The tribe of Benjamin, though the least numerous of Israel, became nevertheless a considerable race in process of time. In the desert it counted 35,400 warriors, all above twenty years of age (Numbers 1:36; Numbers 2:22); and, at the entrance of Israel into Canaan, even as many as 45,600. The portion allotted to this tribe was in proportion to its small number, and was encompassed by the districts of Ephraim, Dan and Judah, in central Palestine. The territory, though rather small, was highly-cultivated and naturally fertile, and contained thirty-six towns (with the villages appertaining to them), which are named in Joshua 18:21-28; and the principal of which were Jericho, Bethagla, Bethel, Gibeon, Ramah, and Jebus or Jerusalem. This latter place subsequently became the capital of the whole Jewish empire; but was, after the division of the land, still in possession of the Jebusites. The lower or less fortified part had been taken by Judah (Judges 1:8), who in this matter had almost a common interest with Benjamin; but Zion, the upper part, was not finally wrested from the Jebusites till the time of David (2 Samuel 5:6, sq.). In the time of the Judges, the tribe of Benjamin became involved in a civil war with the other eleven tribes, for having refused to give up to justice the miscreants of Gibeon who had publicly violated and caused the death of a concubine of a man of Ephraim, who had passed with her through Gibeon. This war terminated in the almost utter extinction of the tribe; leaving no hope for its regeneration from the circumstance, that, not only had nearly all the women of that tribe been previously slain by their foes, but the eleven other tribes had engaged themselves by a solemn oath not to marry their daughters to any man belonging to Benjamin. When the thirst of revenge, however, had abated, they found means to evade the letter of the oath, and to revive the tribe again by an alliance with them (Judges 21:20-21). This revival was so rapid, that in the time of David it already numbered 59,434 able warriors (1 Chronicles 7:6-12); in that of Asa, 280,000 (2 Chronicles 14:8); and in that of Jehoshaphat, 200,000 (2 Chronicles 17:17).

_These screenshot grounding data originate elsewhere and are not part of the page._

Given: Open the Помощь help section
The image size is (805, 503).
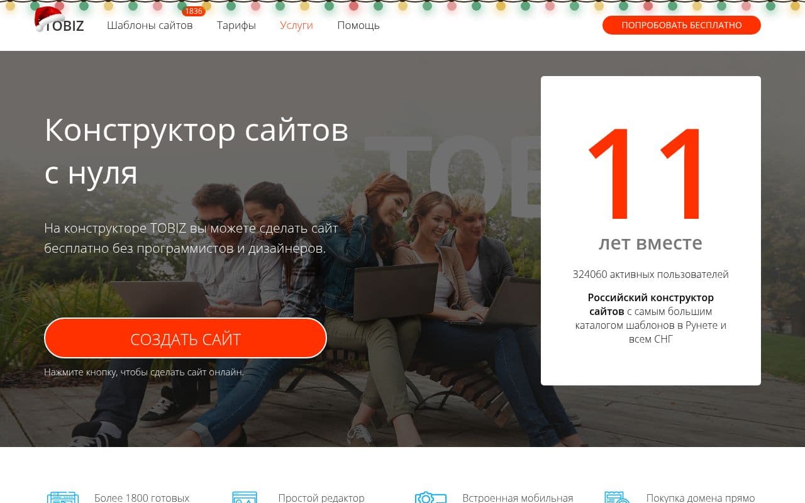Looking at the screenshot, I should (x=358, y=26).
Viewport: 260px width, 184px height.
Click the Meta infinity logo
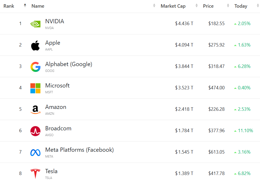pyautogui.click(x=35, y=153)
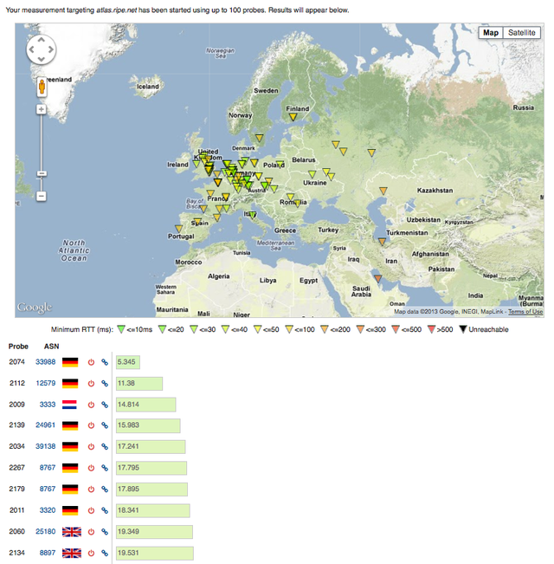Select the probe marker in Finland
This screenshot has height=564, width=554.
click(x=293, y=117)
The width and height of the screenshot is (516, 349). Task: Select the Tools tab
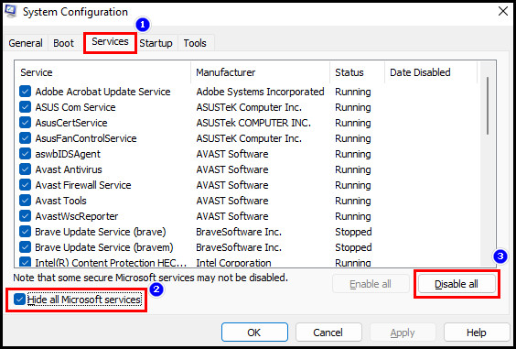[x=195, y=43]
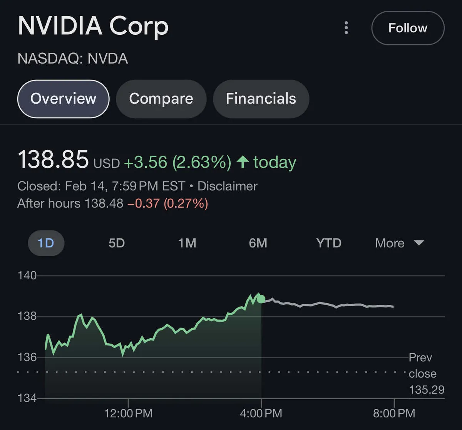Click the NASDAQ: NVDA ticker text

73,59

This tribe had also the honor of giving the, first king to the Jews, Saul being a Benjamite (1 Samuel 9:1-2). After his death, the Benjamites, as might have been expected, declared themselves for his son Ishbosheth (2 Samuel 2:8, sq.); until, after the assassination of that prince, David became king of all Israel. David having at last expelled the Jebusites from Zion, and made it his own residence, the close alliance that seems previously to have existed between the tribes of Benjamin and Judah (Judges 1:8) was cemented by the circumstance that, while Jerusalem actually belonged to the district of Benjamin, that of Judah was immediately contiguous to it. Thus it happened, that, at the division of the kingdom after the death of Solomon, Benjamin espoused the cause of Judah, and formed, together with it a kingdom by themselves. Indeed, the two tribes stood always in such a close connection, as often to be included under the single term Judah (1 Kings 11:13; 1 Kings 12:20). After the exile, also, these two tribes constituted the flower of the new Jewish colony in Palestine (comp. Ezra 4:1; Ezra 10:9).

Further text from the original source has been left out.